■ SUPPLIED PASSAGE:
She says the foremost consequence of absent fathers is the killing of preborn children, pointing to statistics that show that there are over 2,500 abortions every day in America, and around 86-87% of those are to unmarried women. Rose says this is a massive problem, because this means that women often don’t have support from their babies’ fathers.
The pro-life movement has focused strongly on caring and supporting single mothers to empower them to choose life because when they don’t have that married, committed partner, they are more likely to abort.
Another consequence of fatherlessness is poverty, with Rose noting that the lowest poverty rate in the United States is for households headed by a married couple. Poverty rates rise in single family homes and in homes without a father. She also notes that a child raised in a home without a father is at a higher risk for poverty, alcohol or substance abuse, and criminal activity — and says that boys who grow up without fathers are more likely to engage in criminal activity.
Causes of fatherlessness
Rose says the primary contributors to fatherlessness today are abortion and contraception, which enable men to reject commitment and fatherhood.
Data shows that an increase in abortion coincides with an increase in father-absent homes. Statistically, a woman is more likely to commit abortion if she feels she doesn’t have the support of the father. This ties hand-in-hand with the availability of contraception, which often increases the number of sexual encounters between people who aren’t faithfully committed to each other and who aren’t intending to get pregnant.
Another contributor to fatherlessness is an increase in sex outside of marriage, which leads to so-called “unwanted” pregnancies and presents a significant temptation to abort. The sexual revolution succeeded in normalizing premarital sex, and the media has made sex outside of marriage the norm while simultaneously degrading the value of fathers; all of these have contributed to the breakdown of the family.
“So what is the solution?” asks Rose. “How can we fight back against the crisis of fatherlessness?”
The answer, she says, is a return to sexual ethics. “We can choose to practice sexual restraint and choose responsibility. We need to put sex back where it belongs — in marriage.” She goes on, “We also need depictions of strong, likeable, devoted fathers in media. Sex is for husbands and sex is for fathers.”
“Men, you are needed. You are desperately needed,” Rose says. “We need you as husbands, fathers, father figures and brothers. We need you as gentlemen who will respect and protect women and children. Lives literally depend on it.”

■ WHAT YOU SHOULD DO:
Please reproduce word for word the part of the passage on fatherlessness that starts at "Causes of fatherlessness" and ends after "to get pregnant.".

■ RECORD EXCERPTS:
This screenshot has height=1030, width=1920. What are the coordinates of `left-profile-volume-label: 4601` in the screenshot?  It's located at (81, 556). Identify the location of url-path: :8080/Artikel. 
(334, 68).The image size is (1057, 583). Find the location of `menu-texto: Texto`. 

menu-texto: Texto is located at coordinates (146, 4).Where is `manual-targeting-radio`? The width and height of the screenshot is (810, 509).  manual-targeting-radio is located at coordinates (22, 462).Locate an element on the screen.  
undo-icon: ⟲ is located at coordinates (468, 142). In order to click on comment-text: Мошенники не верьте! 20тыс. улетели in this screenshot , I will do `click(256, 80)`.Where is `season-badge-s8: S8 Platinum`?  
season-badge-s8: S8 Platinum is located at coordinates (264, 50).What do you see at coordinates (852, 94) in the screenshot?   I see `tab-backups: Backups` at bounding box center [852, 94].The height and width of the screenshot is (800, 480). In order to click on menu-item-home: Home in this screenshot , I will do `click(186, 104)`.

■ SOLVED PROBLEM:
Causes of fatherlessness
Rose says the primary contributors to fatherlessness today are abortion and contraception, which enable men to reject commitment and fatherhood.
Data shows that an increase in abortion coincides with an increase in father-absent homes. Statistically, a woman is more likely to commit abortion if she feels she doesn’t have the support of the father. This ties hand-in-hand with the availability of contraception, which often increases the number of sexual encounters between people who aren’t faithfully committed to each other and who aren’t intending to get pregnant.